CARDIFF-BY-THE-SEA — Crews began cutting down the trademark Torrey pine trees at the Cardiff branch of the San Diego County Library on Jan. 22. Within two days, there was little evidence that the three massive trees ever existed.
Jose Aponte, county library director, said that the trees are infested with red turpentine bark beetles and are a public safety hazard because their dry limbs could fall.
“We’re afraid that someone could be hurt,” Aponte said. A foreman from Bishops’ Tree Service said that safety was at issue. “These are dead,” he said pointing to the two trees situated to the east along Liverpool Drive. “That one is on its way,” he said, indicating the largest
of the trees with a nod of his head.
The trees will be replaced with a garden of coastal plants. In conjunction with Quail Botanical Gardens, the office of county Supervisor Pam Slater-Price is paying for the new addition. “A garden will be nice, “Cardiff-by-the-Sea resident Jane Dirksen said. Dirksen sat reading a story to her toddler inside the library as chainsaws cut through the remaining tree trunks Jan. 23. “It’s a shame to see the magnificent trees be cut down and all of the life that they’ve supported over the years go with them,” she said.

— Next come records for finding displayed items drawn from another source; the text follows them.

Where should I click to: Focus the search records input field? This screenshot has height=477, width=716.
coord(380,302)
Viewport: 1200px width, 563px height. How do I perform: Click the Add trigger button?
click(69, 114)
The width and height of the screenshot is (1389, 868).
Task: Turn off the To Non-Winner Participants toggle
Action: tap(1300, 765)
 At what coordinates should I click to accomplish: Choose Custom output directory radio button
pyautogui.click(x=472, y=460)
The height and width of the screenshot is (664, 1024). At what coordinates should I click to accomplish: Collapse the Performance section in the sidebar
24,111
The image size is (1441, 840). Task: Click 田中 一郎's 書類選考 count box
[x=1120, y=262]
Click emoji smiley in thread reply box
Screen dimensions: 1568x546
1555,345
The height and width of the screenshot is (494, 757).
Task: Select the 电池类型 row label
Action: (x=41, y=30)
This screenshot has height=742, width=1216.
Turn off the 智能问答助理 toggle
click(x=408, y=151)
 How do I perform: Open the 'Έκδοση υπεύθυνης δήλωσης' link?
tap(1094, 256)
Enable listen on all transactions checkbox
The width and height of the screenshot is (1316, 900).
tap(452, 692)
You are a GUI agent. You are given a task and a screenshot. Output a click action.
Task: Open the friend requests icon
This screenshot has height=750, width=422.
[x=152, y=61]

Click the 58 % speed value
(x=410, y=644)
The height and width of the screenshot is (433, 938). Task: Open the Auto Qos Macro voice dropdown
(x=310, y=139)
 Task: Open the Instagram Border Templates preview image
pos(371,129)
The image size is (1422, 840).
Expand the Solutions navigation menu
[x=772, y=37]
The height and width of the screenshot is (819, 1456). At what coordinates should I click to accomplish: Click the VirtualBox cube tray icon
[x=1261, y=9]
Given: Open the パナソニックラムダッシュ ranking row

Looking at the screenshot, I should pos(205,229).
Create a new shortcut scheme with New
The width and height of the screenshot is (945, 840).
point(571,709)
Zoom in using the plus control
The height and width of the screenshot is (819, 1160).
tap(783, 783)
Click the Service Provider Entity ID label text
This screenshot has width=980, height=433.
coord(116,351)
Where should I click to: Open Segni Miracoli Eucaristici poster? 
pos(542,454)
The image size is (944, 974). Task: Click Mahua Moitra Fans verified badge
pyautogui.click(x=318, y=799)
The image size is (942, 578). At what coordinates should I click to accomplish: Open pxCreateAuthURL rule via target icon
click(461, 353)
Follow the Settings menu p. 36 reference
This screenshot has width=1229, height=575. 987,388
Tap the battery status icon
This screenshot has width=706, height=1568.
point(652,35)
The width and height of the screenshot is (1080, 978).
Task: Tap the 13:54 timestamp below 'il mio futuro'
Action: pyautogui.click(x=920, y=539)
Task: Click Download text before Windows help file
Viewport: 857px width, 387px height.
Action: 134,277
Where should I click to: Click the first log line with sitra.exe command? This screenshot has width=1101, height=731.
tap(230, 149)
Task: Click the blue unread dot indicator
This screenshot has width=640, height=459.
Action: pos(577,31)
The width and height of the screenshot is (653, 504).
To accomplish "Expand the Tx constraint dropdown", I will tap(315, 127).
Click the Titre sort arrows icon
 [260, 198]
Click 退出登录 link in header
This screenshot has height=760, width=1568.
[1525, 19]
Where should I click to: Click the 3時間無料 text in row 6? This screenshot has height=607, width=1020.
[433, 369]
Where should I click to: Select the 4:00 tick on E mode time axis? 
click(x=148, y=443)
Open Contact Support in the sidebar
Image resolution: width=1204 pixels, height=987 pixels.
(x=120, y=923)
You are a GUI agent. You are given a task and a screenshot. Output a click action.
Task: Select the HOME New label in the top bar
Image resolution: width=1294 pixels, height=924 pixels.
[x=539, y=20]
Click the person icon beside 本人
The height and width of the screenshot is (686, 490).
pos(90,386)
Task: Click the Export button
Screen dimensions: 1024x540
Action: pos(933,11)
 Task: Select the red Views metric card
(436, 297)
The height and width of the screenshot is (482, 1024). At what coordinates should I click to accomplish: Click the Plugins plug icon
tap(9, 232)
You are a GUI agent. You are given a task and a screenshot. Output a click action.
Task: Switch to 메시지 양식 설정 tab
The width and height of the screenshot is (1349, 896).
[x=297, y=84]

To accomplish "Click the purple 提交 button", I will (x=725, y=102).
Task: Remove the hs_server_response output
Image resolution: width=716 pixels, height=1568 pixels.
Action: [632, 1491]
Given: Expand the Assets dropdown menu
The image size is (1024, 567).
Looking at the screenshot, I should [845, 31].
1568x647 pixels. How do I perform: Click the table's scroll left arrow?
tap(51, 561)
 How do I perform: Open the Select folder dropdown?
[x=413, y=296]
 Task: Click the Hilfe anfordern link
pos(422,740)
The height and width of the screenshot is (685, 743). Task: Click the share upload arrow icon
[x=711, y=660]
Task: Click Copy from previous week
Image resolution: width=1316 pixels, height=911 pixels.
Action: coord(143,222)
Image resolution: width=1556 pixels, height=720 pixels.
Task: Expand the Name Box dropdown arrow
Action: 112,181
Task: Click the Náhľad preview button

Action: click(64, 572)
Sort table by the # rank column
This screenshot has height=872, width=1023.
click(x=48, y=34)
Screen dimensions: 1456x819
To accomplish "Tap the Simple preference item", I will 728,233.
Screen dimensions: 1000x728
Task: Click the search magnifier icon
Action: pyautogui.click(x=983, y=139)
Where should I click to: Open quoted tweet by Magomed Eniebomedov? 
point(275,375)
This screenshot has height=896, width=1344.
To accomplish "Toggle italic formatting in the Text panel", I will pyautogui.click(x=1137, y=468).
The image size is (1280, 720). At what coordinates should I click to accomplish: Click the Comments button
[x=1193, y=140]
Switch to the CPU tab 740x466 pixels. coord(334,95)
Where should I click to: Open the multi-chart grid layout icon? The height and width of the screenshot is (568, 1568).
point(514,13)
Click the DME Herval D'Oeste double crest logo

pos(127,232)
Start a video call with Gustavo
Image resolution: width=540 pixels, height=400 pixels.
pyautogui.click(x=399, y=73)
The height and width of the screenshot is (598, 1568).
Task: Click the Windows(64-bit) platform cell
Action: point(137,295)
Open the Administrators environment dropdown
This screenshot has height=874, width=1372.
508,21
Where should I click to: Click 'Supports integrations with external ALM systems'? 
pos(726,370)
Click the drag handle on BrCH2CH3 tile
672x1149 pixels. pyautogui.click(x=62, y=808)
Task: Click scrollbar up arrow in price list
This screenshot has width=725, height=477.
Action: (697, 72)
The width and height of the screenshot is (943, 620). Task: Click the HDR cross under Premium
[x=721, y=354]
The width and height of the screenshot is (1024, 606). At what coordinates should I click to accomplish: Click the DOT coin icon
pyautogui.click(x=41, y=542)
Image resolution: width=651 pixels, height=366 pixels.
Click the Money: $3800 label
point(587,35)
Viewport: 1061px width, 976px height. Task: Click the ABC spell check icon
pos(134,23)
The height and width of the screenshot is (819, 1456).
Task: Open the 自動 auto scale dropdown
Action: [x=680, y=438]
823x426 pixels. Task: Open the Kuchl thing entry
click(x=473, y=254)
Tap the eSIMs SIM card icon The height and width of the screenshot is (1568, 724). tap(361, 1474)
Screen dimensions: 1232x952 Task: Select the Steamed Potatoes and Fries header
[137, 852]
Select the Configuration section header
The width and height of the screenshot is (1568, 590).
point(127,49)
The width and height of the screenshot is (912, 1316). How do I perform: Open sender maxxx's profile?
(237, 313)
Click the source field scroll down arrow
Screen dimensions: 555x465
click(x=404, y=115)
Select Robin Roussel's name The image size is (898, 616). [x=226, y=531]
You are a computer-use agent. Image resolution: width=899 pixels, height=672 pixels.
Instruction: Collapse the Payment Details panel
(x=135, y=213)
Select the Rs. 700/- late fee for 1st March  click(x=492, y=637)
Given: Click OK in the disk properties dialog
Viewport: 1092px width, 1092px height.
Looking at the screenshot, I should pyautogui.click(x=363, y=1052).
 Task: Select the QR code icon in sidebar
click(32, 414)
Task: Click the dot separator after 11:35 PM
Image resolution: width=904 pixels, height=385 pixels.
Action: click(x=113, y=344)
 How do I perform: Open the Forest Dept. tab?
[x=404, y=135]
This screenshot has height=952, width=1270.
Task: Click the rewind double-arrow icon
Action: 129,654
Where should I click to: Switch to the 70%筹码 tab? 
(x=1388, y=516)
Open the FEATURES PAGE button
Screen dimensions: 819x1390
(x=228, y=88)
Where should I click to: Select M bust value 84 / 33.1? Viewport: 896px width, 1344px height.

Initial plans to take down the trees two years ago sparked discussion of how the Torrey pines might be saved. The county has spent $10,000 on consultants in an attempt to save the trees according to Aponte. A certified arborist implemented a twice-monthly nourishment program, aerated the soil around the roots and changed the irrigation system. Despite those efforts, the trees’ health declined, Aponte said.
The Friends of the Cardiff-by-the-Sea Library hired a tree-rescue specialist, George Hahn, but his worm-casting treatments could not revive the trees. “We tried to save them if it was possible,” president Susan Hays said. Group members are excited by the prospect of a new garden while still mindful of the purpose that the trees served.
According to Hays, the library’s original architect drew inspiration from the existing trees in designing the ecologically friendly library.
“It isn’t the end of the world but it’s one more change in a community that has seen a lot of changes over the years,” said Dan Davis, a Cardiff-by-the-Sea resident. “I’m sure a lot of the older people who’ve lived here all their lives say that with every new building that goes up and every tree that comes down.”